How can I send a float variable to Processing?

I'd like send to Processing the float variables calculated with my Arduino Duemilanove, because I need to display the values obtained.
How can I do, if function Serial.print works only with int values?
I tried with a conversion like this:

float val ;
serial.print(int(val),BYTE) ;

but I lose to much significant figure!
Does exist a more clever way?!

Can you multiply the values up first, then transmit the int, then step it back down to a float on the other end?


float orrig = 10.123
int transmit = orrig * 1000 // transmit is 10123 now


then in processing:

int incoming = getIncomingIntSomehow();
float orrig = (float)incoming / 1000.0;

None of this is tested... but the basic idea should work.
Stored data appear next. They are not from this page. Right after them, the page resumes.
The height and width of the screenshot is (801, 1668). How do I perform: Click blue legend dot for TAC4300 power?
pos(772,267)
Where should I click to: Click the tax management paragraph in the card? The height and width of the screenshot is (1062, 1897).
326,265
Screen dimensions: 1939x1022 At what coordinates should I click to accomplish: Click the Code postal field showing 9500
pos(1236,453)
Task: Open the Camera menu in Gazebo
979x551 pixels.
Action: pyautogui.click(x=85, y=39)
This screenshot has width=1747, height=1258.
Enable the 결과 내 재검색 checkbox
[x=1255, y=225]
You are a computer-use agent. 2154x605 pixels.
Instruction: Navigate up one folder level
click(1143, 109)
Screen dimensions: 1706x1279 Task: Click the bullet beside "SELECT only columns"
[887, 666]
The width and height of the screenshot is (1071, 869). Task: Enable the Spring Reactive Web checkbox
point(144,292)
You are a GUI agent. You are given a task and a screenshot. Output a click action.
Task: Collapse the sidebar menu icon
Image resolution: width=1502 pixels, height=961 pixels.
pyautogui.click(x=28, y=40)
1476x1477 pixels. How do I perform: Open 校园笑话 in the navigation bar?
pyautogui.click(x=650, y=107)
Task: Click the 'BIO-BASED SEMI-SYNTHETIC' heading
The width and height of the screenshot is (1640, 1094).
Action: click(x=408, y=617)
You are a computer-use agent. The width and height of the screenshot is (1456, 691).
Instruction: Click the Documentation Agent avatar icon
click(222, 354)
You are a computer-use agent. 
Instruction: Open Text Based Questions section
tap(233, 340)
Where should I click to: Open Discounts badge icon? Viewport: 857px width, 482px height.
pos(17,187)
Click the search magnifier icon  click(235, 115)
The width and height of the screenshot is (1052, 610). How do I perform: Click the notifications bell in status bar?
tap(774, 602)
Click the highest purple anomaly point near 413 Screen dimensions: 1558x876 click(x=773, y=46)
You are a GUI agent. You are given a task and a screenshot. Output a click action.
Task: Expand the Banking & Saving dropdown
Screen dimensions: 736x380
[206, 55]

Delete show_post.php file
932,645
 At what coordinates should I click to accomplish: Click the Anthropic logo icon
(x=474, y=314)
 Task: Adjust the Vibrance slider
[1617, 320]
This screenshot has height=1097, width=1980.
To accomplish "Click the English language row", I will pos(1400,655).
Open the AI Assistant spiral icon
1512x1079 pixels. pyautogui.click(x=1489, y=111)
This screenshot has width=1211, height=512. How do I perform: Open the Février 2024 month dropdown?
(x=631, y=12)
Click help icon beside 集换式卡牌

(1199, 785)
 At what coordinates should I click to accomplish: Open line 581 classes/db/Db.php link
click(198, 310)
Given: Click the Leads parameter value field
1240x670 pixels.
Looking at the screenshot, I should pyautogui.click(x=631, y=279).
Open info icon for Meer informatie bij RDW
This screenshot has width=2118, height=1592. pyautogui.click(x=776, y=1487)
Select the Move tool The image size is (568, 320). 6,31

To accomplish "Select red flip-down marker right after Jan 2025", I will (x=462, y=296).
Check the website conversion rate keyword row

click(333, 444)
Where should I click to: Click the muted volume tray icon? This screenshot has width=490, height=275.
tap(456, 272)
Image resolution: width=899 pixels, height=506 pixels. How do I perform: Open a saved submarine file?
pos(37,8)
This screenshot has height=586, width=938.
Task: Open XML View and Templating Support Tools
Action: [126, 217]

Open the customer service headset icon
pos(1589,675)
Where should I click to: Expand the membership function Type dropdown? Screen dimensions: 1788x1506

The reference material hasn't been updated but Print works with floats albeit only to two decimal places. If that amount of precision is okay for your application, then you are good to go.

Prior to recent ARDUINO versions (version 15 I think) I was using the following subroutine to print floats.

void serialPrintFloat( float f){
// print results properly with float decimal value
 int i;
    i = (f - (int)f) * 100;
   Serial.print( abs(i) ); 

Now lets hope this question thread can me moved to where it belongs?

// print results properly with float decimal value

I don't think so - consider "f = 3.5" and "f=3.05"

In Arduino 16

thanks to all for the suggestions!
Pwillard solution seems to be the better for me, printed value in Processing is acceptable, but.... why with 3.5 the reading is correct, with 3.05 I read 3.4 instead? :-?

but.... why with 3.5 the reading is correct, with 3.05 I read 3.4 instead?

Because the sketch doesn't work, because the integer "print" method suppresses leading zeroes.
If you notice, it doesn't print "3.5", it prints "3.50", because the fractional part of the float is multiplied by 100, and "50" is the value printed.
For 3.05, the actual float will be not be exact, and internally will be something like "3.049..", so 0.04 * 100 = 4, so it prints "3.4", missing out the leading zero.